§ Given entries
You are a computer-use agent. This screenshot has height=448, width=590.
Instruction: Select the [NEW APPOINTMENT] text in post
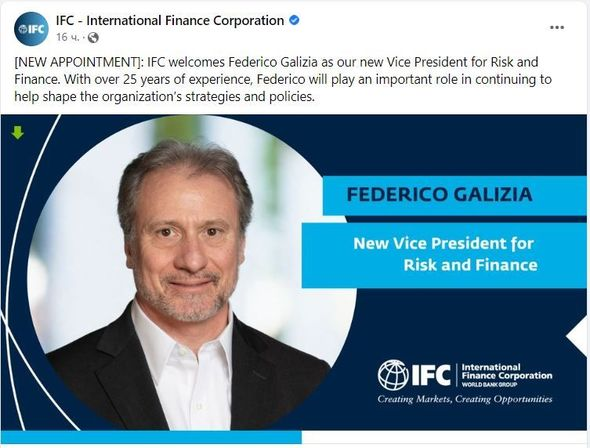point(79,62)
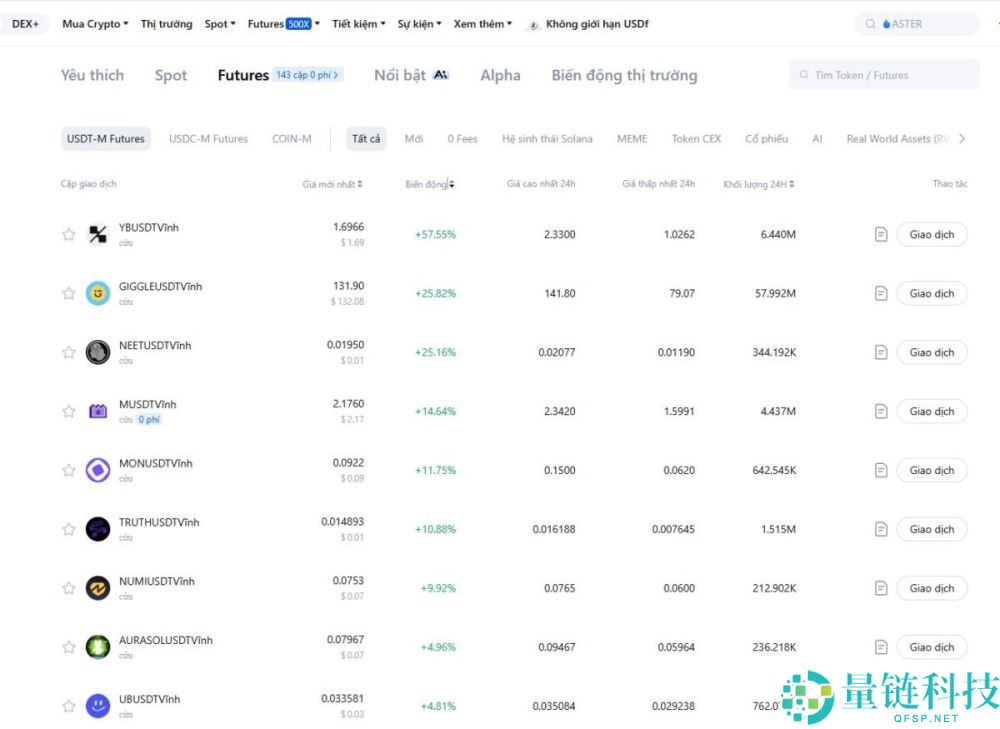The height and width of the screenshot is (729, 1000).
Task: Switch to the Spot market tab
Action: coord(171,75)
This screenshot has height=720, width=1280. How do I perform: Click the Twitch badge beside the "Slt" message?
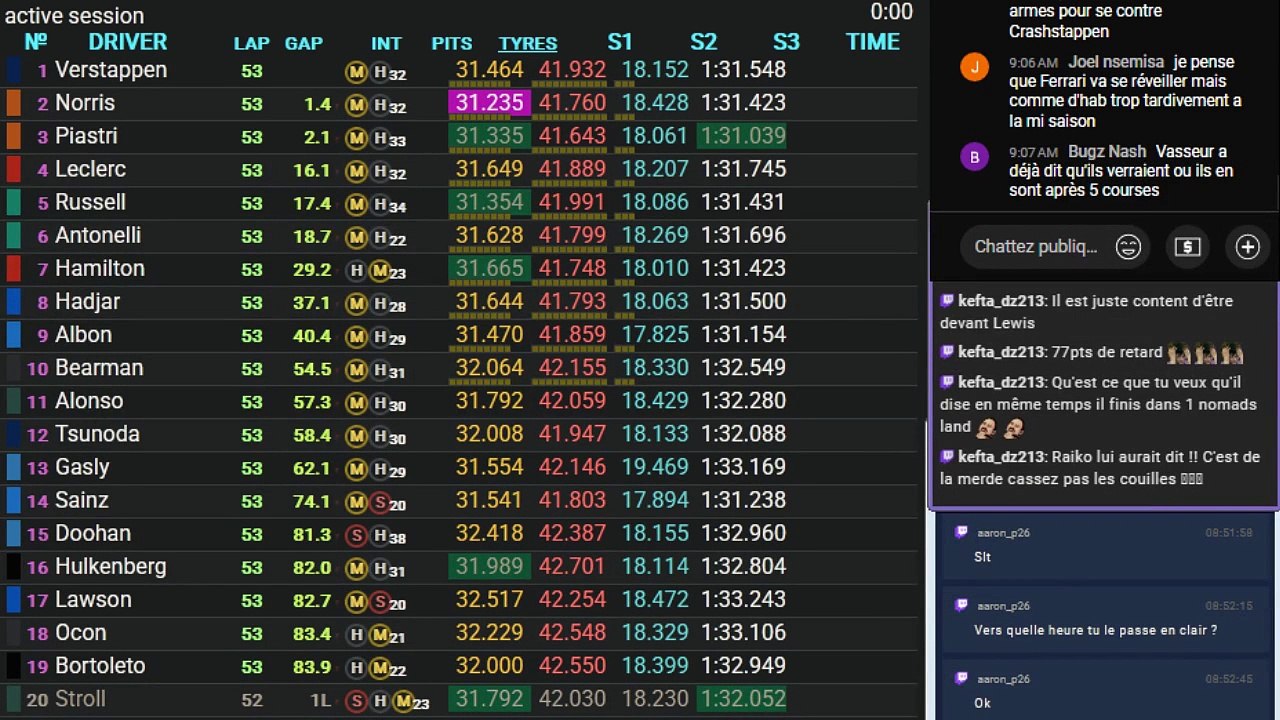coord(961,533)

§ To do
Rewrite the rows from the first line through the line containing "Action: coord(171,75)", replacing "computer-use agent" with "desktop automation agent" and keeping everything else unchanged. Omit the pictures from the output.

§ Task response
You are a desktop automation agent. This screenshot has height=448, width=590.
Instruction: Select the [NEW APPOINTMENT] text in post
point(79,62)
The height and width of the screenshot is (729, 1000).
Task: Switch to the Spot market tab
Action: coord(171,75)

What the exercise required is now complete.